As summer approached, I actually looked forward to sharing my new interest in the Bible with my parents. “Mother would love Father Cain,” I thought. “This is one safe dinner subject.”

Shortly after my parents joined the Birch Society, Robert Welch introduced them to Alphonse Matt, the editor of the
Wanderer
, a weekly Catholic newspaper published in St. Paul, Minnesota. Matt, an engaging, persuasive fellow, convinced Mother and Dad that the forces driving the country to the far left were also pushing the Catholic Church in the same direction. In no time, Matt had enlisted my parents in a crusade to save the Church, a crusade they embraced with the same fervor they gave to the Birch Society.

In 1960, Mother became the research director for the Catholic Fact Research Association. I never knew anything about the association or her job, and I had no idea if she was a paid staff member, but every so often one of her articles appeared in the
Wanderer
. One article, written in January of 1964, was typical of Mother’s work. In it, she accused the National Council of Catholic Women—the largest educational organization of laywomen in the country—of promoting the “liberal establishment’s materialistic diagnoses and Socialistic remedies for the social, economic and political problems of Catholic Latin America.”
5

When my mother sent me a copy of her article, I skimmed it, stuffed it in
my desk drawer, and forgot all about it. A few months later, my father’s article “The Catholic Church and the John Birch Society” appeared in the spring issue of
Ramparts
magazine.
6
I read it and then shoved it in my desk. My parents had embraced a new religious activism, and these articles were my clues. But I did not connect the dots.
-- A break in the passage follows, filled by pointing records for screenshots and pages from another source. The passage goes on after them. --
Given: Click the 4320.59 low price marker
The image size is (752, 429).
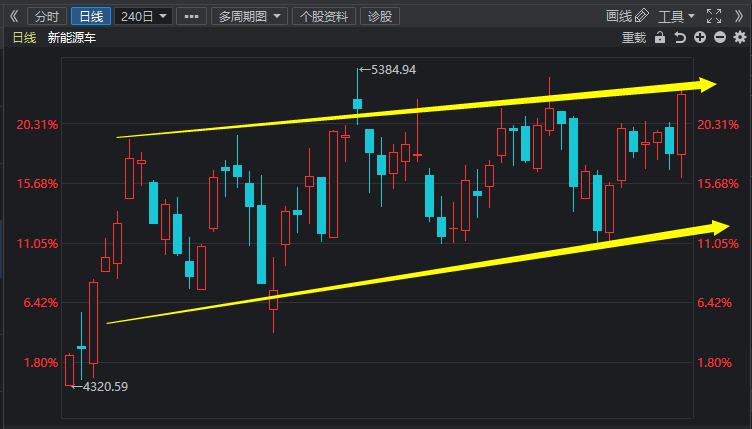Looking at the screenshot, I should point(104,386).
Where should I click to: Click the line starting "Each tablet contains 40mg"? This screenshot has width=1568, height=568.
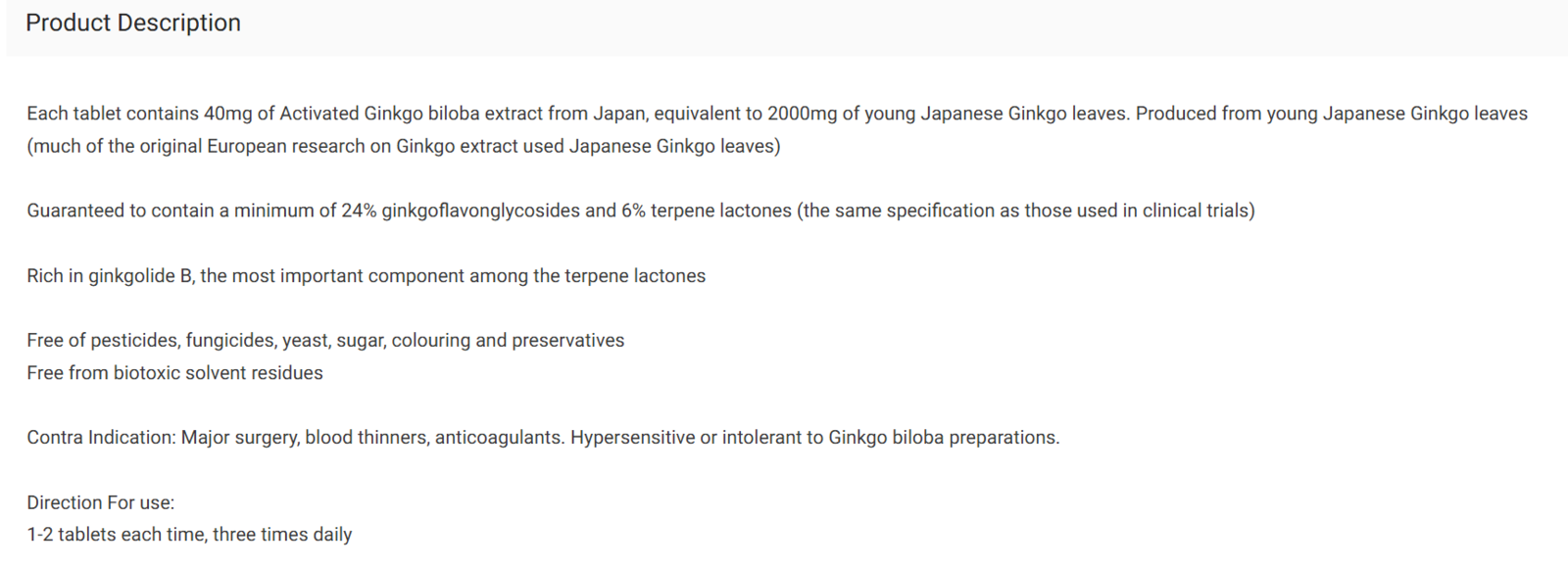(777, 114)
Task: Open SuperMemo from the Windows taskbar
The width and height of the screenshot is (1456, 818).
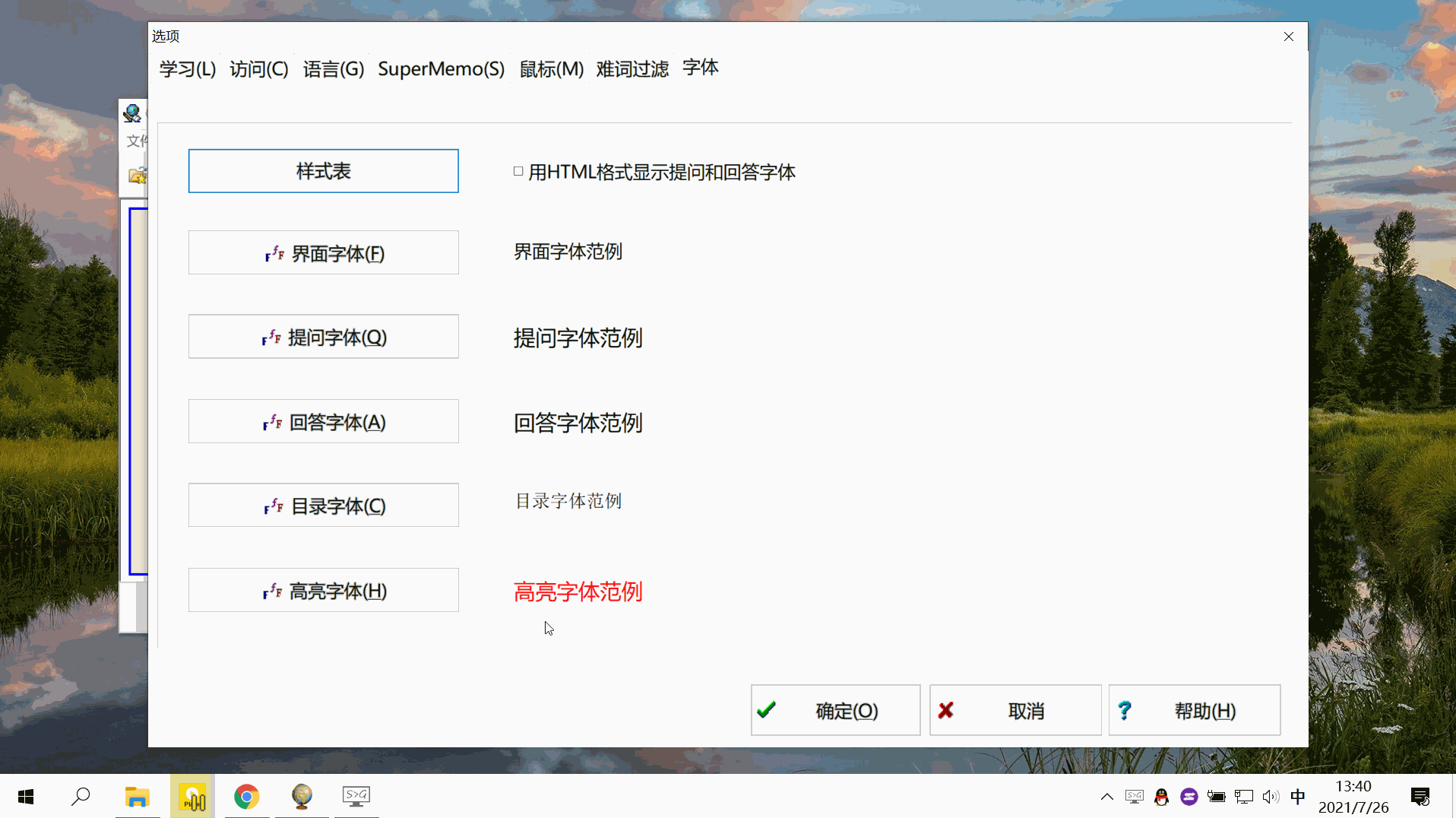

I came home from college in late May with a determination to avoid arguments about politics. Instead, I steered my parents to safe topics, like my theology class. One evening, as I described Father Cain, “Waltzing Matilda,” and the biblical exegesis he presented, my parents said nothing. Mother tapped her pencil against the placemat. Dad’s color was high and his lips thin. “Jay, I’ll handle this one,” my mother stated.

My mother, who’d never attended college, never taken a theology class, and never met Father Cain, proceeded to castigate my teacher’s interpretation of Genesis. According to her, the Creation story was historically accurate in every detail. The author of the book, under divine guidance, had recorded the facts, which were handed down to us in the Scriptures and confirmed by the tradition of the Church.

“Your Father Cain must be under the sway of the ‘Modernist’ heresy,” Mother declared.
7
“His interpretations are riddled with error. How can such a man be teaching at UD?”

“Mother, he’s not just some teacher,” I said. “He’s a scholar whose opinions are valued by the students and the faculty at school. He even studied in Rome.”

“I don’t care. He is promulgating ideas that have been forbidden. The Pope himself has declared that Moses wrote the Pentateuch and that Genesis is literally true. You are forbidden to take another class from that priest. He’s a liberal, and he’s wrong.”